Opinel N°8
刃渡り3.5cmの2番から12cmの12番まである中で最も標準的なオピネルナイフ8番。オピネル発祥地に近いサン・ジャン・ド・モリエンヌ村の紋章 (聖ヨハネの洗礼の手)とサヴォア公国を示す冠の組み合わせ(main couronnée)がマークだ。 9.30€
折りたたみナイフといえば、クトー・スイスやライヨールをまず思い浮かべる日本人が多いかもしれないが、フランス産でライヨールと双璧を成し、より大衆的なのがオピネルナイフだ。「ライヨール」は商標登録されていないため、ライヨール村やティエール町などの産地認可製品のほかに、外国産のコピー商品も多数ある。高級感があり値段も高いのに対して、オピネルのほうは丸っこい木製の柄が親しみやすく、日用品としてフランス人に愛されてきた。19世紀から変わらぬ独特のデザインは世界的にも知られ、1985年にヴィクトリア&アルバート博物館選出の「世界で最も美しい100の製品」に選ばれた。創業から一貫してオピネル家が作り続けてきた登録商標製品だ。
シャンベリーの南東80km、イタリアに近いアルプス山間の小さな村、ジェヴッド(Gévoudaz)で祖父の代から鎌や斧といった農具の鍛冶屋だったオピネル家の長男ジョゼフは1890年、弱冠18歳で現在のオピネルナイフにほぼ近いナイフを創った。機械好きだった彼は柄になる木を削る機械を自分で作り、工場を建てた。1915年には工場をシャンベリー郊外に移して拡張。父ジョゼフに似て機械や工作が好きなマルセルは55年、ナイフの刃と柄の間のはめ輪 (virole)の上に、刃が閉じないようにする安全輪を加え、これを 「Virobloc」として特許を取った。こうして現在のオピネルナイフが完成したわけだ。
1973年にシャンベリー市内に移転した工場を見学した。まずは柄の製造セクションへ。柄はナイフのサイズに応じてカット済みで仕入れた角材が、あの独特なカーブを描いた円柱形の形に削られ、折りたたむ時に刃が入る割れ目をつけられ、綿布で磨かれるまでの工程を、1台の機械がおこなう。木材は8割がジュラ地方のヨーロッパブナだが、他にもオリーブの木、オーク、クルミの木などの高級木材、カラー柄用のカバノキ類も使われる。成型が終わると、ニスを塗って乾かされる。
次は 「はめ輪」と安全輪(Virobloc)の製造工程だ。約10cm幅のステンレス帯が巨大な機械に吸い込まれると、カットされて輪になって出てくる。

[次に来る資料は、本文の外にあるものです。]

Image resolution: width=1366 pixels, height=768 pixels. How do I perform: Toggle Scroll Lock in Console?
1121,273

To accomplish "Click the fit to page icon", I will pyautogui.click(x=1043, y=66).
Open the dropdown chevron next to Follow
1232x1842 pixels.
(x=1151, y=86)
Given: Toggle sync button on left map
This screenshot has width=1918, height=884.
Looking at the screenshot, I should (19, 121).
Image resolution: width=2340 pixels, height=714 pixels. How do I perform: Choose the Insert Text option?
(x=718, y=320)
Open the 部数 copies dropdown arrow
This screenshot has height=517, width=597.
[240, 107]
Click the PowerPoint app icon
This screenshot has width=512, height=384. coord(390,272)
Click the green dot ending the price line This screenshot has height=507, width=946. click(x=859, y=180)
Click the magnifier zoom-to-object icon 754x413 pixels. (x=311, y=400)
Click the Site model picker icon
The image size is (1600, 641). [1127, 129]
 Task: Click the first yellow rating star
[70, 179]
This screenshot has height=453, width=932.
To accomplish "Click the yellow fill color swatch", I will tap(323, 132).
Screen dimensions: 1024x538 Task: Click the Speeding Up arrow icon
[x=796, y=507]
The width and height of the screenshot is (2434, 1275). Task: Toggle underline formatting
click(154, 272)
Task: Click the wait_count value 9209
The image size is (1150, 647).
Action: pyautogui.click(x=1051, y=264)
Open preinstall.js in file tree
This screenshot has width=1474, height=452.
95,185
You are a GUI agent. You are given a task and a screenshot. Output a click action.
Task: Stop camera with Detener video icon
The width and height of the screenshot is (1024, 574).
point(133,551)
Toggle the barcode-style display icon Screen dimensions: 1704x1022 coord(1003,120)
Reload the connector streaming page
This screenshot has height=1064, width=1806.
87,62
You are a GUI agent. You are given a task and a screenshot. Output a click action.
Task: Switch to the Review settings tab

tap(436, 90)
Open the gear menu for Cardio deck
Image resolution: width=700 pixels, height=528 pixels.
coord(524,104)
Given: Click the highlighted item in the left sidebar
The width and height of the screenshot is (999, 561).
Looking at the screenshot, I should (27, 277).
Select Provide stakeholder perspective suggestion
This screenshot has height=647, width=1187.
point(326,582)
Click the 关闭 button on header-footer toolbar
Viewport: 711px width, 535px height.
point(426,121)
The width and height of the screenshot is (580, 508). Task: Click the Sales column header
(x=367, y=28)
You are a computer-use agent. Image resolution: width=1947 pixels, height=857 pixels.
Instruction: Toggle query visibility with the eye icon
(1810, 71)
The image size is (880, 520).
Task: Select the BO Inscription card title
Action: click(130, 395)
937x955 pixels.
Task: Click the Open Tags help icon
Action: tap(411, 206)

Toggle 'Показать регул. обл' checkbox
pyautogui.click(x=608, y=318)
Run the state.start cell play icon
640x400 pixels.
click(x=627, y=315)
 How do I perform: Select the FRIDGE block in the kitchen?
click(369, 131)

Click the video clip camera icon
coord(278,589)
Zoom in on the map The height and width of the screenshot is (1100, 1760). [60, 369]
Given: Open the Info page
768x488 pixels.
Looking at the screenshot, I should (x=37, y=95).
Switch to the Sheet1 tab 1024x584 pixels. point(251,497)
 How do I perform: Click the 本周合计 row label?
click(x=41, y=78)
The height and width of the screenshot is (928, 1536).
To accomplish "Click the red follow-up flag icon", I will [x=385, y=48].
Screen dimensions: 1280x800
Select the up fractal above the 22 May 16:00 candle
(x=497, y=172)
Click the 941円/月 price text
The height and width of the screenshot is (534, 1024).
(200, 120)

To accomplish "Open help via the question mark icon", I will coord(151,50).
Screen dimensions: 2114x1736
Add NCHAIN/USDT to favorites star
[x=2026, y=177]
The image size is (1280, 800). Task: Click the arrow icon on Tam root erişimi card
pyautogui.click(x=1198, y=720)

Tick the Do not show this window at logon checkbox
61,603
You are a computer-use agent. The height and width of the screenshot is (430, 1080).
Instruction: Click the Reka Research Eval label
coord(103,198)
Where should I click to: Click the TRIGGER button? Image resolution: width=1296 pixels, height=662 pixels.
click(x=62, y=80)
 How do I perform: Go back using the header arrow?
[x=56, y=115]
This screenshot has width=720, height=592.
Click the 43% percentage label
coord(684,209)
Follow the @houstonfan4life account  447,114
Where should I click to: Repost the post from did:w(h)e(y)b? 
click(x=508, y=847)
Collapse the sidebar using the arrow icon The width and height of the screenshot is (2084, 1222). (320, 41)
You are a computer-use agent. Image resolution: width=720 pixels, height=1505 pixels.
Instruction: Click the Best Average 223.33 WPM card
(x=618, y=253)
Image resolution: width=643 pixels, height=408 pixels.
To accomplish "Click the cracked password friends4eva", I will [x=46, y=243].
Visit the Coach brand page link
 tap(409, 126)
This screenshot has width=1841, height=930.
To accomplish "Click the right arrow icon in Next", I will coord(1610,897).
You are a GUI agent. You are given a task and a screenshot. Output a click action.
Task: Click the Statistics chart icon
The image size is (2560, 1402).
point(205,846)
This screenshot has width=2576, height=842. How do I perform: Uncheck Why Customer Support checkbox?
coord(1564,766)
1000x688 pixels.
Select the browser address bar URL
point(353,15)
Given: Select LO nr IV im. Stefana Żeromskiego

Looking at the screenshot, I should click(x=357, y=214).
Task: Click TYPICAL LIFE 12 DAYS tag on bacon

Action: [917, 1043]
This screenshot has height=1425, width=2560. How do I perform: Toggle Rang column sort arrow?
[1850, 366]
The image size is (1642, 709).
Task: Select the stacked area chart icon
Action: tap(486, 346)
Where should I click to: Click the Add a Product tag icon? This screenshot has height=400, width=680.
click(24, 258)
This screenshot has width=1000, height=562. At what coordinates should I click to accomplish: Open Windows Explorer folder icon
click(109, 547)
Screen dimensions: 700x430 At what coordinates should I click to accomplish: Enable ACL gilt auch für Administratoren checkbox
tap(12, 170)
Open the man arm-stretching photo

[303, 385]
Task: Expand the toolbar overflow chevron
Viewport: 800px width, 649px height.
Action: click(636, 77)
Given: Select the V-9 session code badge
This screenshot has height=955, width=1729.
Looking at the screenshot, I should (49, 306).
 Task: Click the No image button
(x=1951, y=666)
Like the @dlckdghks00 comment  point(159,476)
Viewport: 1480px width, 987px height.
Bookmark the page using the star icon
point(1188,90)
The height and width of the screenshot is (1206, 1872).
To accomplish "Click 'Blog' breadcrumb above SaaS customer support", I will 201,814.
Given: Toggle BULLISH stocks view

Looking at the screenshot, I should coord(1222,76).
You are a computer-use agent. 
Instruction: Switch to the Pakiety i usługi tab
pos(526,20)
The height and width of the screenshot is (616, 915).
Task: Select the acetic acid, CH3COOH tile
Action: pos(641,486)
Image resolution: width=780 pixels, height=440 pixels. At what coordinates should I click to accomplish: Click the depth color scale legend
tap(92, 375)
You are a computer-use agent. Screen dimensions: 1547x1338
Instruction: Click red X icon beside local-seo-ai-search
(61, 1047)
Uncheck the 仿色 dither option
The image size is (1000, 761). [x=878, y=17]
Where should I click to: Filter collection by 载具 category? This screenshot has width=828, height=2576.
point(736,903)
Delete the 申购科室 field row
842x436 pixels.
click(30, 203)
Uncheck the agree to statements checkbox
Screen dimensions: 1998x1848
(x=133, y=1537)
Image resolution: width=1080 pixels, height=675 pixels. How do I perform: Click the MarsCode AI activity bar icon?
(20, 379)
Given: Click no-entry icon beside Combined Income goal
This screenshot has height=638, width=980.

1分間に150の輪が生産できる。この機械を担当している若いヤニックさんは 「それぞれの工程に合わせて内部の部品をチェックして交換したり、修理する。やりがいのある仕事だ」と胸を張る。
刃のほうは、昔は自社で鍛造、焼入れしていたが、今では炭素鋼(ドイツから輸入)とステンレス鋼 (スウェーデンから輸入)をリヨンの下請け会社でカット・焼き入れしたものを使う。オピネルの工場では、物を切るときの抵抗を少なくするためにわずかに丸みを帯びた形に削り、研いで両刃を付ける。この工程もロボットのような自動機械ででき、1時間に320本の刃を生産する。刃のない形だけのナイフが切れ味の鋭い刃になって次々と出てくる様は魔法のようだ。
最後に柄とはめ輪と刃の3部品を手作業で並べたものを、機械がリベットで固定しロゴを付ける。次に手作業で安全輪がはめられ、最後の仕上げは丸砥石の間にほんの一瞬刃を通す仕上げの研ぎ作業。この勘のいる作業を35年続けているミッシェルさんは夫も息子もオピネル社員だ。包装を終えた製品の行き先は55%が国内で、残りは伊、独、北欧、米、南アなど。日本へは1972年から輸出している。
創業者親子が発明した機械を改良・進化させて合理的な生産を行うオピネル社は、調理用、食事用、園芸用、アウトドア用、記念・贈答用、また寄木や牛角、革製の高級柄など商品を多様化、年間生産400万本、年商1880万ユーロとここ5年で倍増させ、不況知らずの快進撃を続けている。(し)
www.opinel.com
OPINELの折りたたみナイフ。
オピネル創始者、 ジョゼフ・オピネル。
はめ輪・安全輪の機械を担当するヤニックさん。 大学の機械科を卒業後、他社を経てオピネル入社3ヵ月。